L’incoerenza può generare una gamma di stati d’animo completamente diversi e totalmente soggettivi: dallo smarrimento al fastidio, dalla meraviglia fino all’incredulità.
La sua caratteristica principale è la capacità di non autodenunciarsi, di non urlare la sua natura estranea, altra rispetto al contesto in cui si trova. Questo carattere è la necessaria conseguenza della principale causa di interferenze: l’evoluzione urbana stessa. La città, che cambia, si rinnova e si stratifica seguendo il fluire del tempo, non sempre sceglie precisamente cosa sacrificare, cosa dimenticare, e ci si appoggia sopra o a fianco lasciando qualcosa intatto. Una colonna appoggiata al basamento di un edificio moderno, una piccola casetta popolare incastrata tra palazzi di dieci piani, sono forme nella città che emanano vibrazioni diverse dalle altre che si fanno notare nel momento in cui ti domandi da dove provengano.
Proprio questo suo stretto rapporto con il tempo rende l’interferenza estremamente trasformista, capace di inserirsi in un contesto diverso fino a mimetizzarvisi, come allo stesso tempo di divenirne un elemento identitario e caratterizzante.

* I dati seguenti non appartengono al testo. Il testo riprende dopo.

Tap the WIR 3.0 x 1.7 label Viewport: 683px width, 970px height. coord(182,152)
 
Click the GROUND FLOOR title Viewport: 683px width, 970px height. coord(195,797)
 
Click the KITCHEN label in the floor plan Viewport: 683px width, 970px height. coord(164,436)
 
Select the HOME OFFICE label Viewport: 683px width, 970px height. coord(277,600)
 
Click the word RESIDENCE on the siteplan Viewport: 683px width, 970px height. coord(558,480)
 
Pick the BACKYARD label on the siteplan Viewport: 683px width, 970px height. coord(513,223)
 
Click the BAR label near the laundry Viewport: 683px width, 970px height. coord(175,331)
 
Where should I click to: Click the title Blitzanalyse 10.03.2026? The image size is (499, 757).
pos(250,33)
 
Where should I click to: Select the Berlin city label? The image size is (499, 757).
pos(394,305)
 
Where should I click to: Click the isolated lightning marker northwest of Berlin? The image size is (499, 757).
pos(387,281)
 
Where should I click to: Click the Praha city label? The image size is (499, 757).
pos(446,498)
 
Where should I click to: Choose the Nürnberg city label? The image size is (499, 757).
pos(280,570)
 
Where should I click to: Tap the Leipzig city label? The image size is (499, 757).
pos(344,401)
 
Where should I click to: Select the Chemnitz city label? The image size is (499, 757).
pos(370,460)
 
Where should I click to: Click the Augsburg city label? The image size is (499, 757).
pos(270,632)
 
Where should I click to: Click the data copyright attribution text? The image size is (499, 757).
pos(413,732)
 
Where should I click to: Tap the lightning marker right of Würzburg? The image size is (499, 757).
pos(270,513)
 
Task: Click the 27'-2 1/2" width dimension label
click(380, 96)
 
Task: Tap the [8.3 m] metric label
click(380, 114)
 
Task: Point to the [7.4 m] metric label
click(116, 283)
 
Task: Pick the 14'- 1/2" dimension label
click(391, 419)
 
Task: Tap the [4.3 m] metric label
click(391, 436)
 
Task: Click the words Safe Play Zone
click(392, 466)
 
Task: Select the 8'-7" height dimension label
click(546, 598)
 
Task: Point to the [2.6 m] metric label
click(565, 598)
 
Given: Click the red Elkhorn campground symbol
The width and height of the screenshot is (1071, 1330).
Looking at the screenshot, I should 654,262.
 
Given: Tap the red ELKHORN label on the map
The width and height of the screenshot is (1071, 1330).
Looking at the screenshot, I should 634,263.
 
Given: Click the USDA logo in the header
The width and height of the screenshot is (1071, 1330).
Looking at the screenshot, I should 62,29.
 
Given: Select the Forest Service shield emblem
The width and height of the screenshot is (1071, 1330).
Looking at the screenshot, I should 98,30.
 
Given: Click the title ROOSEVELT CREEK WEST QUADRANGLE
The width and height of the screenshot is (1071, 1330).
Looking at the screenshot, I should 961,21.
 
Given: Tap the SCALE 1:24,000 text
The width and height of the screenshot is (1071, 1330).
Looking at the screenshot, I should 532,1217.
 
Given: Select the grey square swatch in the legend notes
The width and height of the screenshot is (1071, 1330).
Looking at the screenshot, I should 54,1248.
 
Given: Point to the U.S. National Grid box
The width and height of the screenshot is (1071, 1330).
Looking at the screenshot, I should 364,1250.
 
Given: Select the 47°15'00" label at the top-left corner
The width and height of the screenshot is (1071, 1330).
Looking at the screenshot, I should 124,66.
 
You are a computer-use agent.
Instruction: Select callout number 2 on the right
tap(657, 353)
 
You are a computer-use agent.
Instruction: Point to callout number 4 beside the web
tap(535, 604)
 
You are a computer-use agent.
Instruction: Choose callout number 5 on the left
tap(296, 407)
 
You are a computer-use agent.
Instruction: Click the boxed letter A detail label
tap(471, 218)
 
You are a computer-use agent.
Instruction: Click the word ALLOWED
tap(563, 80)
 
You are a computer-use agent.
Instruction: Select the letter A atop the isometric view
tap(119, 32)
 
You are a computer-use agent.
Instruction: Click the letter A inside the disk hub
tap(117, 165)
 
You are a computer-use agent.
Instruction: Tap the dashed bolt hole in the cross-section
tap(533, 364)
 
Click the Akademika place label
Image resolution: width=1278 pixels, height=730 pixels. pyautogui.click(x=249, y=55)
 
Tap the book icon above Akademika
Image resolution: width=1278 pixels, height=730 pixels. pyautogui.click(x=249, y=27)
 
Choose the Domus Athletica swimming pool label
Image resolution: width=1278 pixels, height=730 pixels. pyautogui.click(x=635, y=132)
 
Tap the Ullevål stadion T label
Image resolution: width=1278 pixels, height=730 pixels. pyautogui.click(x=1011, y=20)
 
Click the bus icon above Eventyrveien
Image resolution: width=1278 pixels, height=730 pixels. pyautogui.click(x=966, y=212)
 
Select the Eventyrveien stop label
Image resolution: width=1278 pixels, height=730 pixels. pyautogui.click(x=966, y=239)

L’interferenza è la memoria dello scorrere del tempo, ci ricorda che la città non è un organismo statico e che il disordine e l’incoerenza possono essere una ricchezza.
VUOTO
Succede di muoversi in una città ed imbattersi in spazi estranei che non si riescono a definire se non per quanto contrastano con ciò che li circonda: è più facile capire cosa non sono rispetto a cosa sono. Questi luoghi non sembrano comunicare con il contesto in cui si trovano oppure non riescono a stabilire un contatto con le persone e la vita che si sviluppa attorno a loro. Sono spazi spesso abbandonati o inutilizzati che trasmettono la sensazione di non poterci entrare o di non poterli attraversare.
Il vuoto per sua natura è negazione, pertanto rispondono a questa voce tutti quegli spazi interni alla città che si presentano come semplici assenze di costruito: fuori e tutto attorno c’è la città ma all’interno non c’è, come se nella disorganizzazione della sua crescita espansiva la città si fosse dimenticata qualcosa, lasciandosi indietro dei buchi.
Tuttavia, l’accezione di vuoto sviluppa anche un significato meno fisico e più percettivo, includendo quegli spazi che emanano una forza repulsiva (come una gravità al contrario) che ne garantisce la sopravvivenza in uno stato di inalterazione: spazi che vengono evitati e aggirati dalle dinamiche della città che li circonda nonostante siano perfettamente incastonati nella sua struttura.